Scientists have warned that poor diets may be behind declining fertility rates in the west, with excessive fat to blame for lowering sperm counts.
Although it is well known that overweight or obese people find it harder to get pregnant than slimmer people, new research suggests that even those who manage to remain slim despite consuming high levels of junk food, are damaging their fertility.
Three new studies presented at a fertility conference in the US suggest that consuming large levels of fat lowers the chance of couples getting pregnant, damages ovaries and produces poor quality embryos.
A team from the Harvard School of Public Health and Massachusetts General Hospital, examined the impact on fertility rates of high trans fat intake in 141 men trying to conceive through IVF. They found that fertilisation rates were lowest in couples where men had diets highest in trans fats, which are found in margarine, cakes, biscuits and takeaway food.
Men with the best diets had 83 per cent chance of getting their partner pregnant, compared with 47 per cent for those with the worst diets, where 20 per cent of calorie intake came from trans fats. And there was a gradual decline in fertility which correlated with an increasingly bad diet, suggesting that the food itself may be causing the problem.
In a separate study, researchers at the University of Colorado, Denver, found that mice fed a high fat diet had damaged ovaries and poor fertility rates, even if they were not overweight.
Researchers believe high fat diets trigger a state of low grade chronic inflammation in the body which damages fertility, perhaps because the body believes it is under stress and so a bad environment for growing a baby.

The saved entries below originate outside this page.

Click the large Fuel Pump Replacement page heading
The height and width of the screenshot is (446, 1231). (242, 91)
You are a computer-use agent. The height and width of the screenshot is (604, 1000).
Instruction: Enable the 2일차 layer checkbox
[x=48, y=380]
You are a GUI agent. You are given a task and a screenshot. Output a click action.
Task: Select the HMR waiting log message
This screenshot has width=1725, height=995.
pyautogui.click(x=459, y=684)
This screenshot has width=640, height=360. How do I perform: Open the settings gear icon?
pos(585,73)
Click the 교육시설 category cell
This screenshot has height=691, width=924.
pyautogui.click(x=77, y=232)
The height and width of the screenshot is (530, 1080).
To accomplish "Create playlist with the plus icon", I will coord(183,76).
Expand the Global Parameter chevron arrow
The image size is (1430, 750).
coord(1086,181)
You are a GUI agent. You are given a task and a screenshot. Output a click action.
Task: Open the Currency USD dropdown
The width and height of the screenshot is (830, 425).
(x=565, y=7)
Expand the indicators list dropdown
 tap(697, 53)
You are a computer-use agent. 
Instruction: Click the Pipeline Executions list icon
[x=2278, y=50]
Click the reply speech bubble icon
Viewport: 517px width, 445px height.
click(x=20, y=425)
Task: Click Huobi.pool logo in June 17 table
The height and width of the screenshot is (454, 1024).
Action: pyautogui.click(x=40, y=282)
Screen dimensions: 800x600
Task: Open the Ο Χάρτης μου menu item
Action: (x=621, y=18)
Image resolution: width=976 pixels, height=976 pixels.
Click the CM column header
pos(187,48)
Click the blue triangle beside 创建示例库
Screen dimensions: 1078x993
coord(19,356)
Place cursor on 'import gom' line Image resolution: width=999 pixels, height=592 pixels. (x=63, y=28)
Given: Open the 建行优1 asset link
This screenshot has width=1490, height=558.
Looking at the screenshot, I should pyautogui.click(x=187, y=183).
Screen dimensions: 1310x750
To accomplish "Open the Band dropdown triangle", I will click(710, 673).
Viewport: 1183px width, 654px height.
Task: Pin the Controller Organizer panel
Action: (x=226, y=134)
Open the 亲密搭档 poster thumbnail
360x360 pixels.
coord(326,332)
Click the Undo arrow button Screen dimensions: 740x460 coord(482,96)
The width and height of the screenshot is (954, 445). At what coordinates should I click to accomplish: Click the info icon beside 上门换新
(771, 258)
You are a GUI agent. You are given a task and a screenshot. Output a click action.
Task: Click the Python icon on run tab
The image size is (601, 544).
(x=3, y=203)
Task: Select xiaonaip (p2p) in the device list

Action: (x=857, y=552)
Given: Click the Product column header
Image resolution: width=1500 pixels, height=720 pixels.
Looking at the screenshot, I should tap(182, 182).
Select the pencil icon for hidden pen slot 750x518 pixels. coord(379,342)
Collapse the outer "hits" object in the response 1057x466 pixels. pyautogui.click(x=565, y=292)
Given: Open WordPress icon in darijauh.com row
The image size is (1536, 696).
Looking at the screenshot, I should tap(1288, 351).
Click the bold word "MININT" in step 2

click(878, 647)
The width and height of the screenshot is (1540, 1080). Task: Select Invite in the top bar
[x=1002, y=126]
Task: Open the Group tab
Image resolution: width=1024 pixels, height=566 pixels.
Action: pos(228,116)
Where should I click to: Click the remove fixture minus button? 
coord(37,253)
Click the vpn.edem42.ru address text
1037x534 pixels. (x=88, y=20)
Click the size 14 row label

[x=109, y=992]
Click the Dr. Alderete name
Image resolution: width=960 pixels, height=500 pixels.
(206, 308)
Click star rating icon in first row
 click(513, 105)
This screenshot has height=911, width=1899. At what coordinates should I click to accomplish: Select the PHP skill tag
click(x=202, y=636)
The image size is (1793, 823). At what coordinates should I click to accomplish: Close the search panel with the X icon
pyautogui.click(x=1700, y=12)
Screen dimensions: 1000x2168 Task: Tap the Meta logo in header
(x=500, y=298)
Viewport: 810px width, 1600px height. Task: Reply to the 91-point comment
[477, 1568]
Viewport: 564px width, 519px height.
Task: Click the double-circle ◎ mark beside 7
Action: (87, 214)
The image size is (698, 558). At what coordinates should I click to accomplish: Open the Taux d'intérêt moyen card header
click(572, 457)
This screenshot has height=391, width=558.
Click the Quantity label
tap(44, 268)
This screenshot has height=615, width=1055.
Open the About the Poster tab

A third study by the universities of North and South Carolina found that women with low levels of viable embryos and who struggled to get pregnant often had high levels of elaidic acid in their blood streams, suggesting they had eaten a lot of fried food.
Dr Richard Kennedy, the former president of the British Fertility Society, said: “Obesity is a major public health issue and there is no doubt it is related to certain aspects of fertility, specifically egg production and quality.
“Our advice to anyone presenting for IVF, is that if they are over our weight threshold, they should make efforts to reduce their weight.”
Dr Edgar Mocenu, a consultant obstetrician at the Rotunda Hospital Dublin, said that poor diets could be behind fertility decline in the past few decades.
“It’s a general public health issues,” he said, “In recent years men’s sperm counts have dropped from 20 million to 15 million and diet is no doubt a contributory factor.
“This shows that you shouldn’t only focus on a woman’s weight. Often if you see a couple trying to conceive doctors spend a disproportionate amount of time talking to the woman about her weight when they should be also discussing it with the man.”
Fertility expert Professor Charles Kingsland, clinical director of Britain’s largest fertility clinic in Liverpool, said diet was crucial for pregnancy.
“It’s well known that a good balanced diet is good for fertility and unhealthy foods can be harmful particularly if your fertility is poor to start with,” he said.
The research was presented at the annual meeting of the American Society for Reproductive Medicine (ASRM) in Baltimore.
“These kind of studies allow us to better counsel our patients on their nutritional needs while attempting to become pregnant.” said Dr Owen Davis, the president of the ASRM.